→ **GIVEN TEXT**:
▼▼▼

One question that comes to mind is whether it is wise for the law to have an interest in helping a third party insurance company that isn’t part of the case over a victim or even over the doctor who is? The other question then is the relevancy issue. How can the law say on the one hand that whether a doctor has insurance or not is irrelevant to a case when the main purpose of this very law is to sway the jury into not giving the victim too much money or in other words help the doctor? How can the law favor protecting an uninvolved third party over an actual party? And how can the law favor one party over another? How is this fair to the victim when the victim is never getting extra protection from the law since all doctors have insurance?

Going even further it is pretty much never the case that a doctor does not have insurance. No hospital staff is going to allow such a doctor to be on staff because then the hospital would be liable for an award against that doctor. And many States require that a doctor show proof of insurance to be licensed to practice in the first place.

The end result is that 99% of the time then the insurance company and the doctor are protected by a Rule that purports to keep irrelevant evidence away from the jury when in fact that evidence is obviously known to be relevant. Perhaps it might be worth changing the Rule going forward abolishing the secreting of insurance coverage from juriest. We have to ask ourselves if it’s better policy to protect litigants over a non-involved insurance company and we then have to ask ourselves if a truly fair trial between the doctor and the victim is also better than an unfair one. At the end of the day each and every party to a trial should have a fair and equal chance under the Rules of Court.

▲▲▲

→ **REQUIRED TASKS**:
• A. In the passage on doctors and malpractice insurance, why won't a hospital let a doctor without insurance on its staff?
• B. Transcribe the passage on doctors and malpractice insurance, starting with "The end result" and going on through "Rules of Court.".
The data that comes next is from a separate, unrelated source.

→ **ENTRIES SHOWN**:
▼▼▼

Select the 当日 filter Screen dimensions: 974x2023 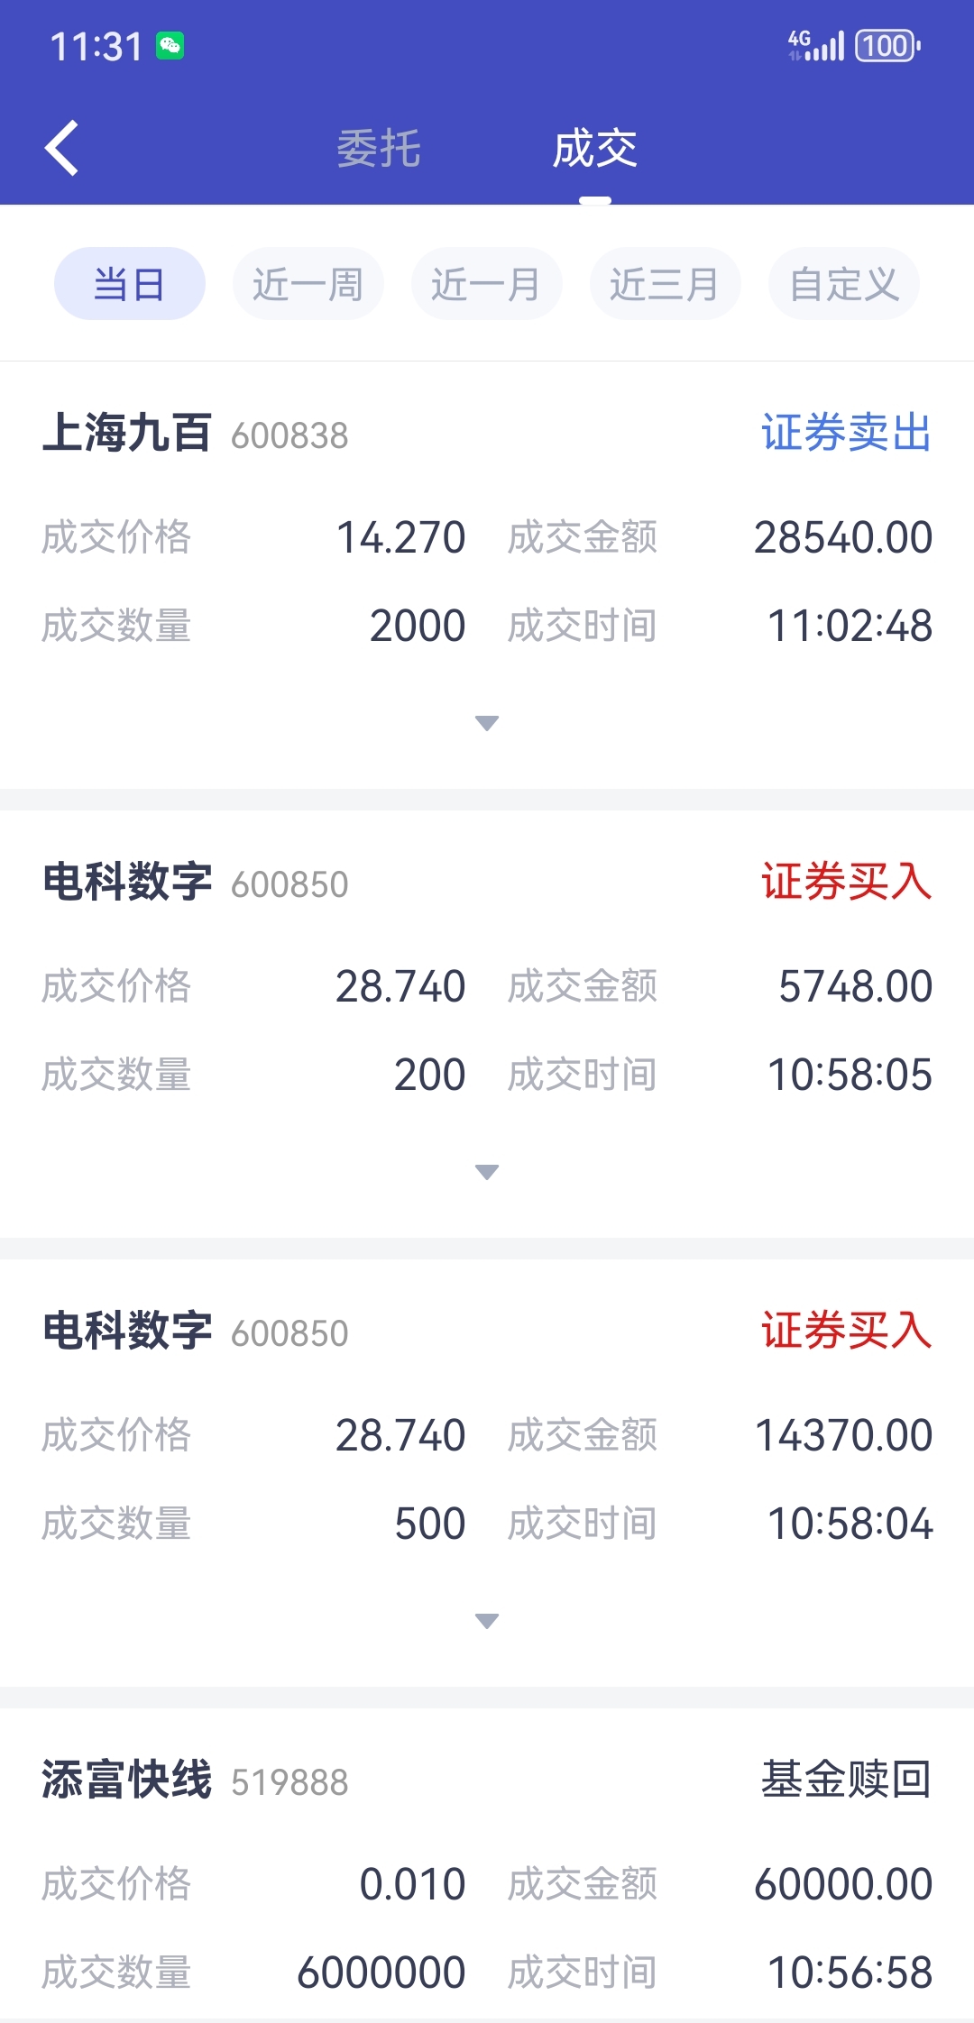click(x=129, y=284)
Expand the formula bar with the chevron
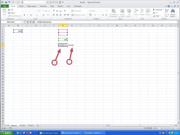 178,22
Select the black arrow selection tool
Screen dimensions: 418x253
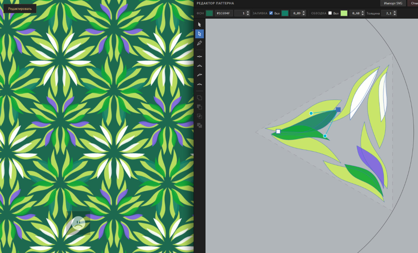coord(199,24)
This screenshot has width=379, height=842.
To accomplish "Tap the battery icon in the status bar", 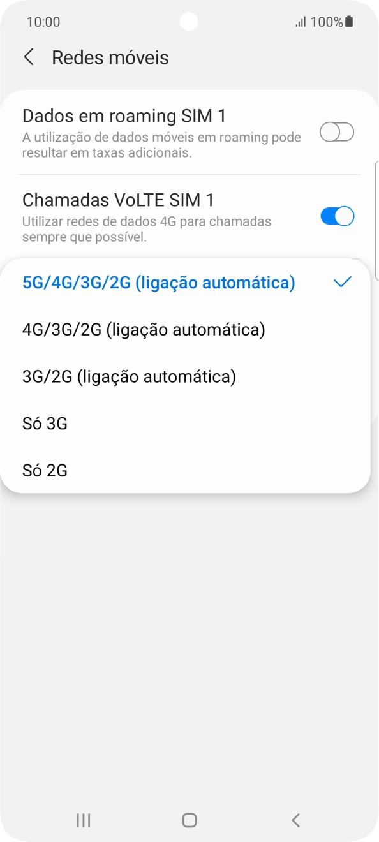I will pos(348,22).
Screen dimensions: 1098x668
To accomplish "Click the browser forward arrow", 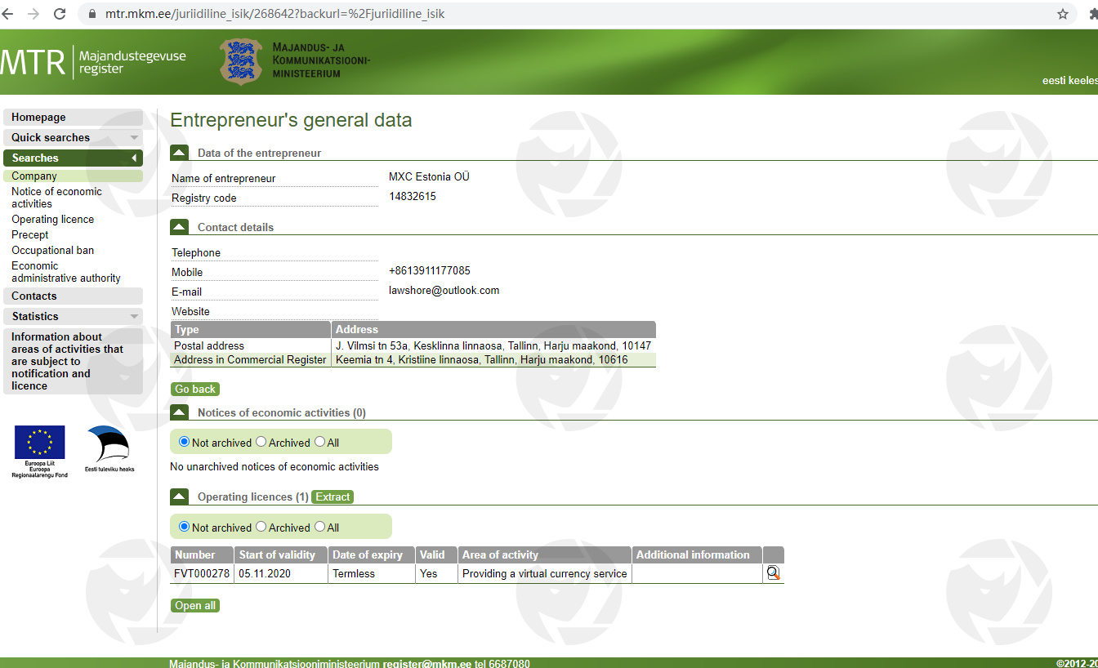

▲▲▲

→ **RESULTS FOR EACH TASK**:
• A. The hospital would then be liable for an award against that doctor.

• B.
The end result is that 99% of the time then the insurance company and the doctor are protected by a Rule that purports to keep irrelevant evidence away from the jury when in fact that evidence is obviously known to be relevant. Perhaps it might be worth changing the Rule going forward abolishing the secreting of insurance coverage from juriest. We have to ask ourselves if it’s better policy to protect litigants over a non-involved insurance company and we then have to ask ourselves if a truly fair trial between the doctor and the victim is also better than an unfair one. At the end of the day each and every party to a trial should have a fair and equal chance under the Rules of Court.